The Great Good Summer reminded me, in a way, of Because of Winn Dixie. Ivy Green is almost as lovable a heroine as Opal herself. Her narrative voice is certainly strong throughout. Ivy's narration made the novel work well for me.

So Ivy's story, on the surface, is simple: her mom has recently left them (her and her dad) without a word as to where she's going and if she'll ever be back. Ivy and her Dad struggle with their new reality. Some things remain the same: Ivy's babysitting, weekly attendance at church; but some things are VERY different: her mom being gone, her never-subsiding-ache of wanting her mom back, her new friendship with a boy, Paul Dobbs, who most decidedly does NOT believe in God.

One of the book's greatest strengths is in the writing itself:
But the thing is, ideas are my talent. My only talent, really. My voice isn't right for singing, I freeze up in the spelling bee, and I can't shoot a basket to save my life. If I stop coming up with ideas, I'm not gonna have anything left to do or talk about. (5)
Personally, I think if you're an only child, you should automatically be issued a dog when you're born, as a consolation prize, but my mama and daddy disagree. (6)
"Daddy, what are we gonna say when people ask us about Mama?" I stir my bowl of milk. Daddy's right. I'm dawdling. "The truth, baby. They're church folks. Church folks understand other church folks." (23)
Paul isn't a redhead like his mama and sister, and he isn't exactly distinguished-looking either, but he is nice to look at. For a boy that I'm always getting a little mad at, I mean. (44)
I do find it interesting that faith in God is such a big part of this book. Not every character even believes in God. As I mentioned, Paul doesn't. And he challenges Ivy in several scenes, for better or worse. Why do you believe in a God you can't even see? Why do you think there is a God in the first place? How do you know he's real? Why aren't you more skeptical? But there are a handful of characters that do believe in God that do define themselves by their faith in God. And Ivy herself as emotional as she is, as angry as she becomes, does still believe in God.
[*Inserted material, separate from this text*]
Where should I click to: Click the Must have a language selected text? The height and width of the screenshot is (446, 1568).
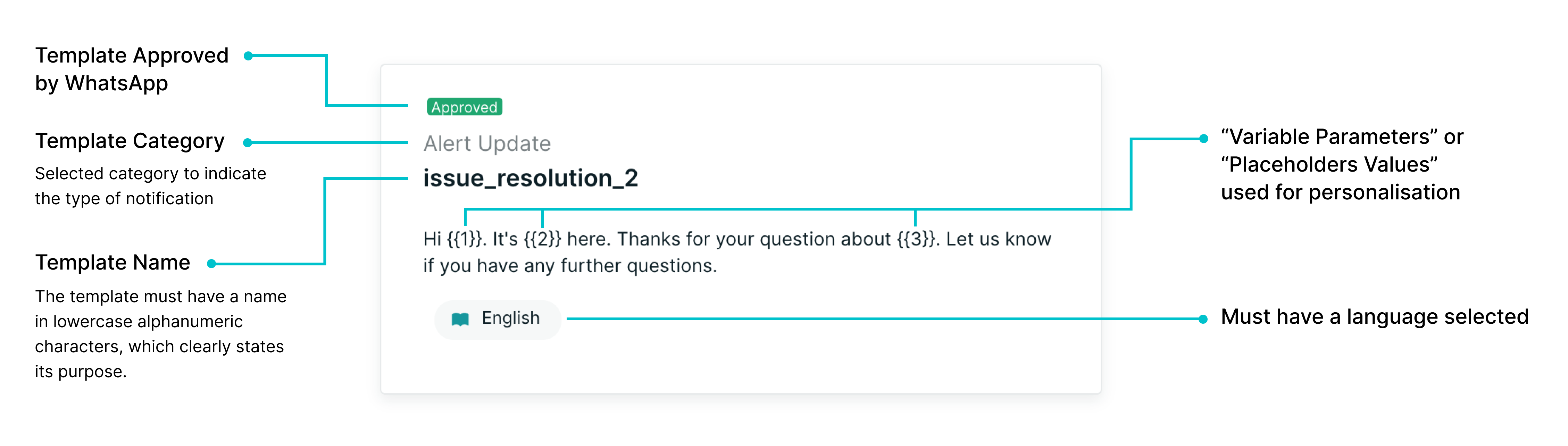(x=1375, y=317)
Does the book get Christianity right? That's hard to say in a way. If your impression of Christianity is that it is a do religion: a do this, this, this, and that religion--a religion defined by things you do and things you don't do--I'm not sure there is enough gospel, enough grace, in The Great Good Summer to change that impression. If you (rightly) hold that Christianity is a done religion: what Christ has done for us, on our behalf, the price he paid to redeem us, to deliver us, then there aren't any passages that scream out heresy either. Though this passage makes me sad:
I hope you can forgive me sometime, Ivy. In the meantime I have to work on forgiving myself. And then it's up to God. That's the really awful thing about this whole mess--I was just trying to get closer to God, which makes it even bigger shame that I messed up as badly as I did." (183)
There were so many things I wanted to say to them both. Like it isn't about trying: trying to be better, or trying to do more. It's about trusting in what God has already done. It's about trusting that Jesus is enough. That God could not love you more than he already does. That he could not love you less either. That he really and truly has paid it all. 

I didn't quite love, love, love this one. But it certainly was worth reading.